Invasive species are defined as plants, animals and micro-organisms that out-compete native species for habitat and resources when introduced outside of their natural past or present distribution. Their presence poses a threat to local ecosystems, but also to the economy as invasive species tend to cause a lot of irreparable damage to our goods and services.
The Ministry of Natural Resources and Forestry (MNRF) has identified 24 invasive species in Ontario, 7 of which are found in the Muskoka Watershed. These species are so successful because they have few natural predators, they thrive in disturbed ecosystems where other species do not, they are able to outcompete for food and habitat, they are adaptable, and they reproduce quickly. Due to these qualities, it is difficult to eradicate them. While there are some measures that can be taken once a species has established itself, the key is to prevent them from establishing in the first place.

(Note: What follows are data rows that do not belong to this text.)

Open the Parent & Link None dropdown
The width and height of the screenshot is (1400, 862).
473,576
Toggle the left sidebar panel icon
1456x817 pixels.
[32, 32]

Unfortunately, some of the popular activities in Muskoka such as boating, fishing, ATVing, and hiking heighten the risk of introducing invasive species to the Muskoka Watershed. Additionally, with increased tourist traffic into Muskoka this risk is heightened as well. The best defense against these intruders is knowledge. Knowing how to identify an invasive species, prevent transfer of invasive species and how to report them can help us to keep these unwanted visitors out of our communities!